» **YOUR OBJECTIVE**:
Go through the data underneath and copy every line exactly.

Stored items
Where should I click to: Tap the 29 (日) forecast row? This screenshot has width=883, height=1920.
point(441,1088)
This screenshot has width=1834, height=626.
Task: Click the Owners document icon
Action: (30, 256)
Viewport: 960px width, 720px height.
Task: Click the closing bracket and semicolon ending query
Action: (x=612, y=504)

» **OUTPUT OF THE TASK**:
Where should I click to: Tap the 29 (日) forecast row? This screenshot has width=883, height=1920.
point(441,1088)
This screenshot has width=1834, height=626.
Task: Click the Owners document icon
Action: (30, 256)
Viewport: 960px width, 720px height.
Task: Click the closing bracket and semicolon ending query
Action: (x=612, y=504)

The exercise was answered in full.